More White Wines with Orange Flavors
This might sound like an odd thing to aspire before, but I’m really digging white wines that offer aromas and flavors that skew orange on the spectrum. Its a direct result of two wonderful bottles of white wine that I recently had. Both of them made me realize that there is a whole class of white wines I’ve been ignoring, and that — truthfully — I might prefer them.
The first bottle was the 2013 Eric Texier Côtes du Rhône Blanc (★★★★★). I had a glass of it at a restaurant in August, and finally found a bottle in late October to give it a proper test drive, which we did alongside our Thanksgiving meal. The appeal with this wine was the profile of aromas and flavors.
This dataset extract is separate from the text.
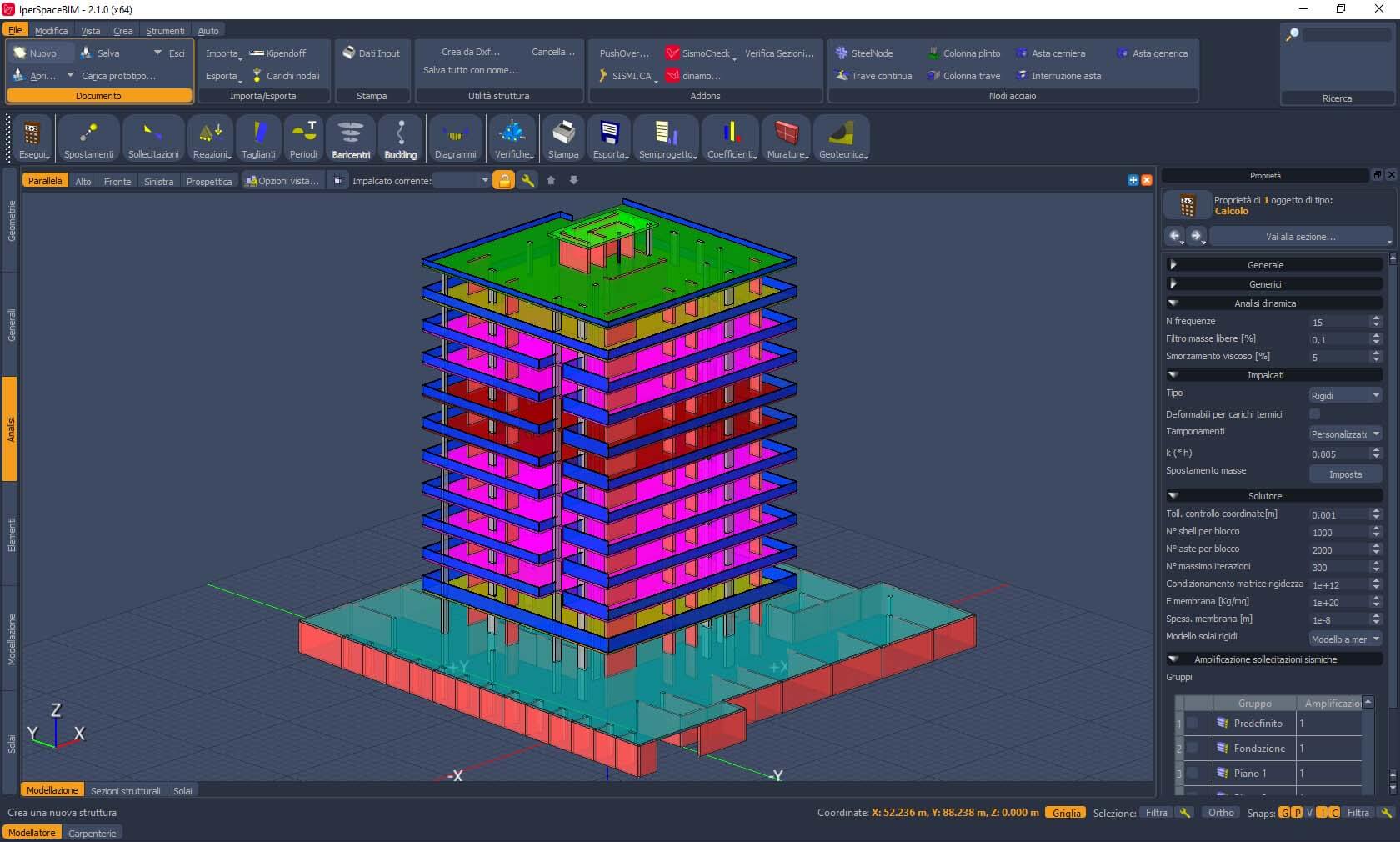
Task: Click the Vai alla sezione button
Action: (1300, 237)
There was citrus, but instead of the lemony notes I keep getting with wines such as Pinot Gris, Riesling, Chardonnay and Grüner Veltliner, I was getting orange. And instead of apple (which I keep sensing with the aforementioned), I found peach. Instead of honeysuckle, I found lavender. It was such a wild wine; just the kind of shakeup I’ve needed with my white wine selection. It was as if I’d been drinking in black-and-white, and suddenly sipped color. More, please. (I also ranked the wine No. 6 in my Best Wines of 2015 list).
So I started researching which grapes offer a decidedly orange profile (Wine Folly’s new book is indispensable for this) and came upon a few to put on my radar for 2016: namely Marsanne blends and Viognier. Marsanne blends and Viognier can be found in the Rhône River Valley, but also in California and Australia.
A couple of nights ago, we opened the 2012 Qupé Marsanne (★★★★) from Santa Barbara County and paired it with poached Arctic char with black lentils. It was a delightful pairing. Something about that tinge of orange and honey in Marsanne — especially in winter time — invites one sip after another.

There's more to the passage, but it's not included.